By saying "this happens before...," are you saying that C-RS can eventually progress to a point where the person's immunology is totally overwhelmed such that the conventional medical mind can then see it?

And what markers would be in the blood once it reaches that point which would make conventional docs able to see it?

Is it still just C-RS at this point, or has it evolved to systemic candida/candidiasis?

Sapphire



Re: Q for Dr. Stoll regarding CR-S (Archive.) EXPLANATION

Posted by Walt Stoll [93.1889] on January 29, 2006 at 06:54:23:

In Reply to: Re: Q for Dr. Stoll regarding CR-S (Archive.) EXPLANATION posted by Sapphire [735.1584] on January 28, 2006 at 15:30:31:

Thanks, Sapphire.

I have never seen or heard of C-RS progressing to the terminal disease recognized by the conventional physician UNLESS one of the complicating factors (radiation, chemotherapy, AIDS, etc.) are also present.

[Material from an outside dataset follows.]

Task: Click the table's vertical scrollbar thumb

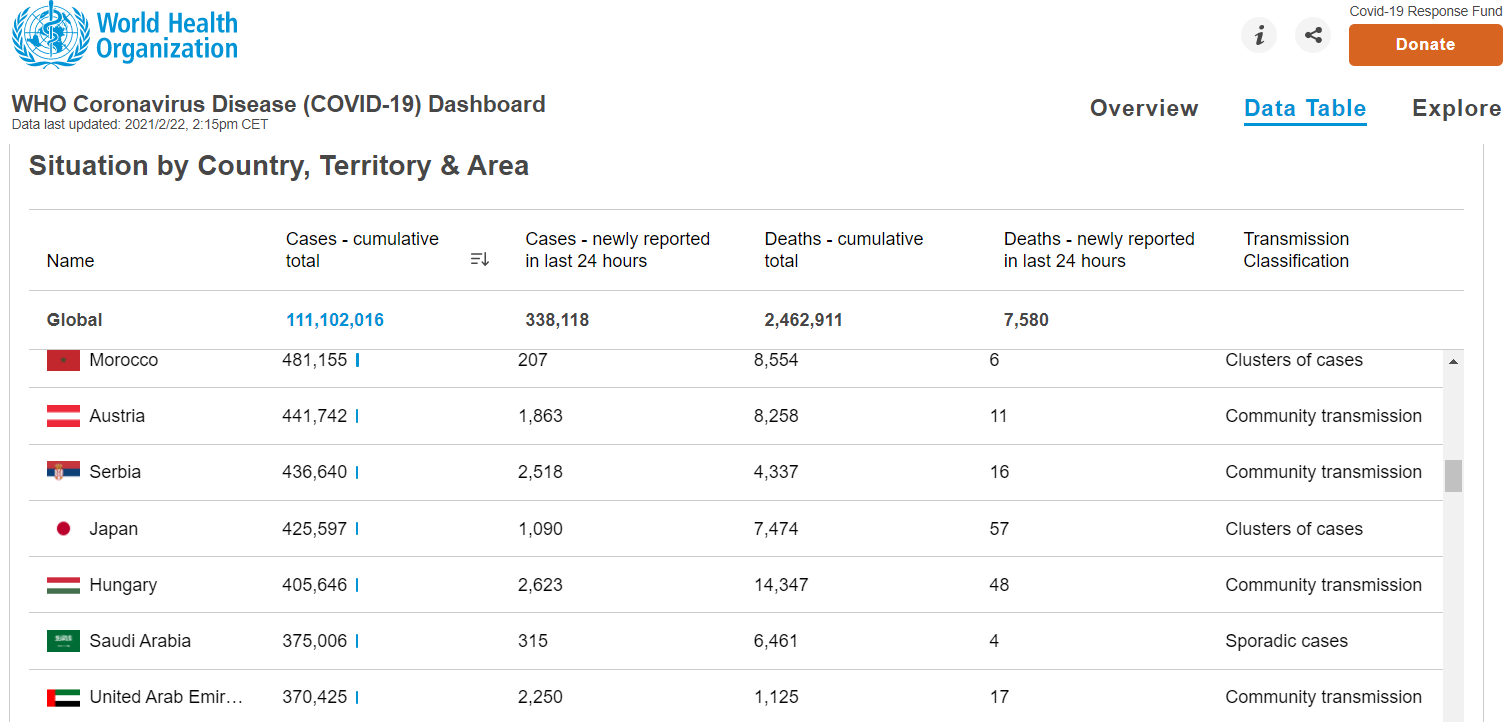Action: (x=1453, y=476)
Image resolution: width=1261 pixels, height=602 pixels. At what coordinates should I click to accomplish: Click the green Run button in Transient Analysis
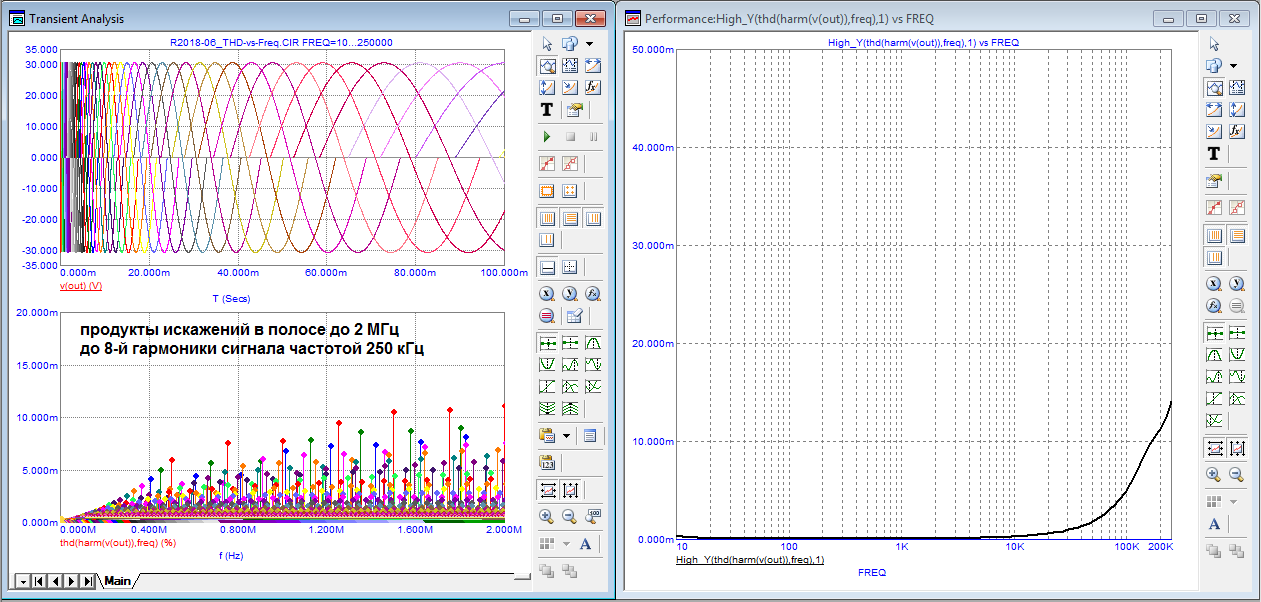click(547, 136)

I think that the changes the LivCell people are calling candida are good indications of the presence of the C-RS in the gut. However, unless the physician is trained to look beyond his conventional education, there is nothing but a frowny face showing under the microscope that is going to convince him that "There are more things in heaven and earth than are drempt of in his philosophy!"

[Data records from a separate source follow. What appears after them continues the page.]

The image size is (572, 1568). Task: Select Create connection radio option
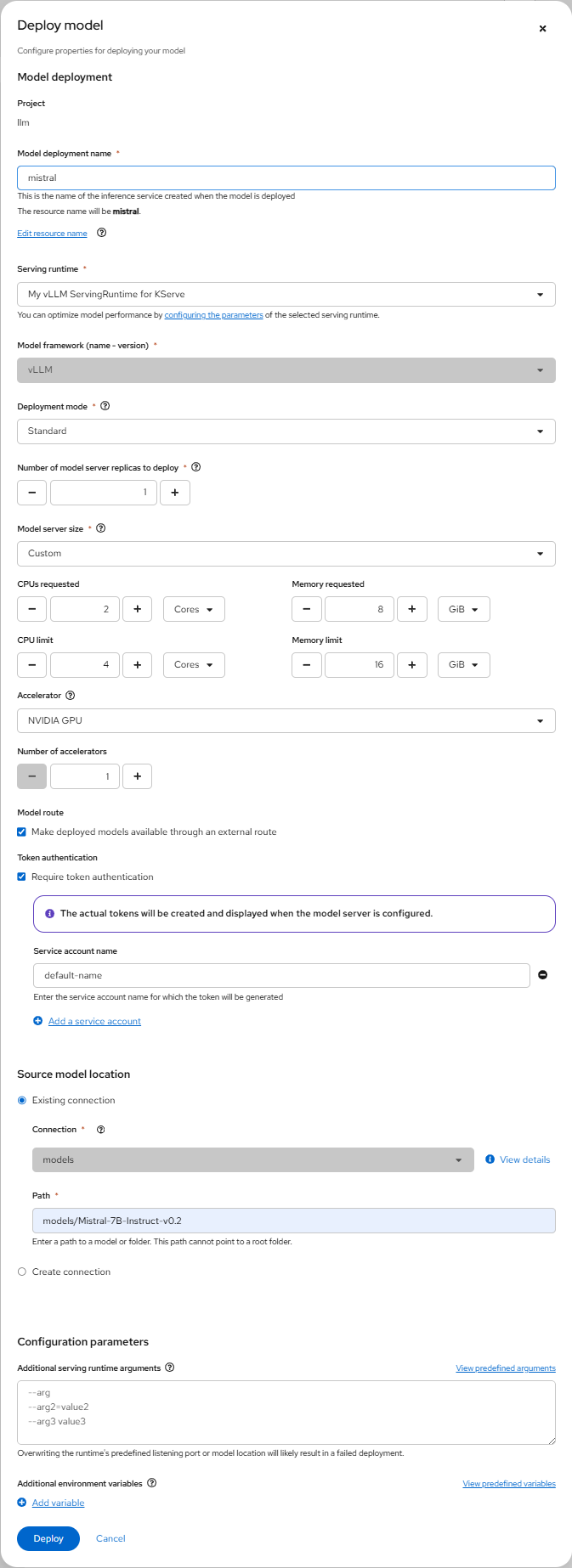[22, 1272]
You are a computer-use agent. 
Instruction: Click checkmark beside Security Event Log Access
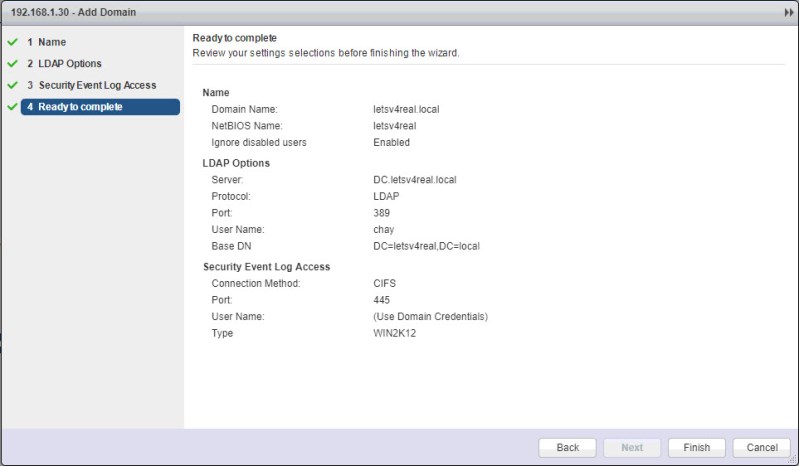pyautogui.click(x=12, y=85)
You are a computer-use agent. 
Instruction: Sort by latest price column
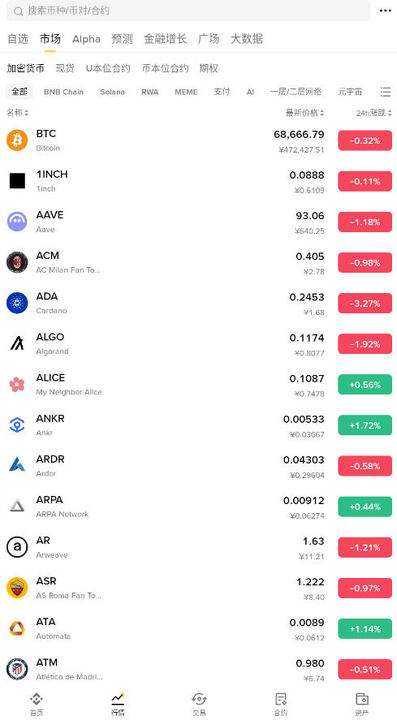point(305,112)
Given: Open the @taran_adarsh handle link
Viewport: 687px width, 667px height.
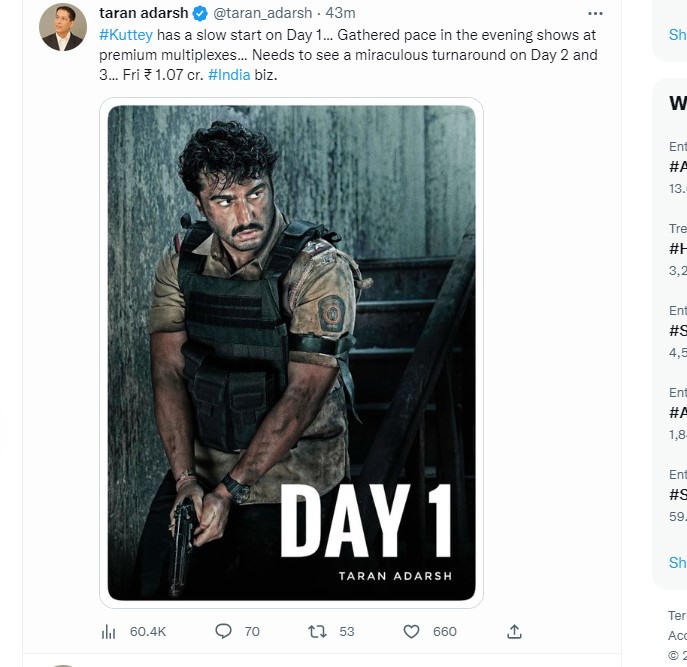Looking at the screenshot, I should [x=259, y=15].
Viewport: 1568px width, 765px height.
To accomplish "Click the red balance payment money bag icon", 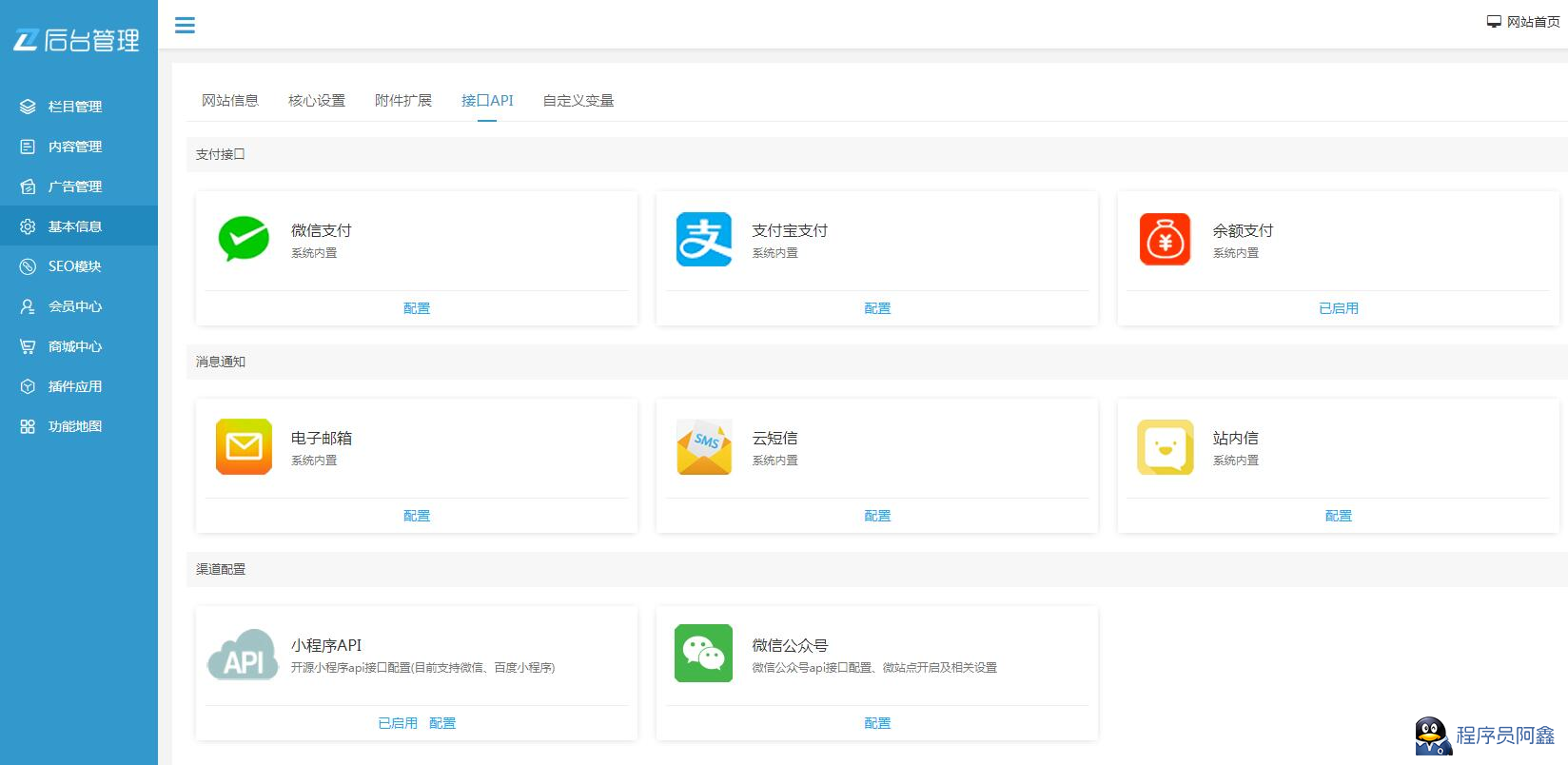I will click(1165, 239).
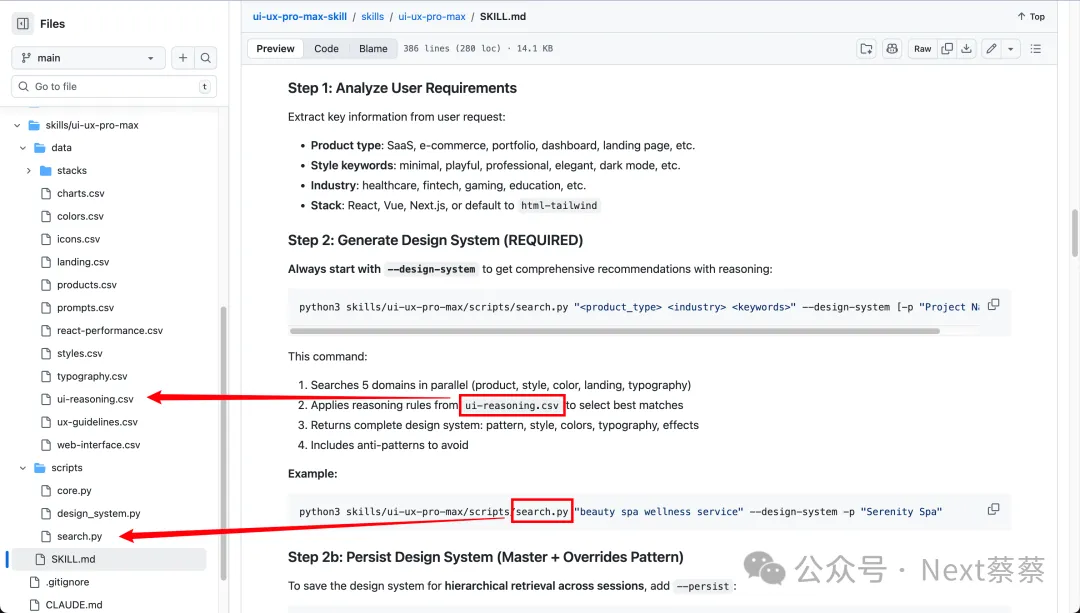The image size is (1080, 613).
Task: Open the main branch selector dropdown
Action: [x=88, y=58]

It is just C-RS until the actual organism can be seen in the blood---a terminal event.

Hope this helps.

Walt



Re: Q for Dr. Stoll regarding CR-S (Archive.) EXPLANATION

Posted by Sapphire [735.1584] on January 29, 2006 at 18:53:28:

In Reply to: Re: Q for Dr. Stoll regarding CR-S (Archive.) EXPLANATION posted by Walt Stoll [93.1889] on January 29, 2006 at 06:54:23:

Hi Dr. Stoll,

Okay, now I understand. Thank you SO much!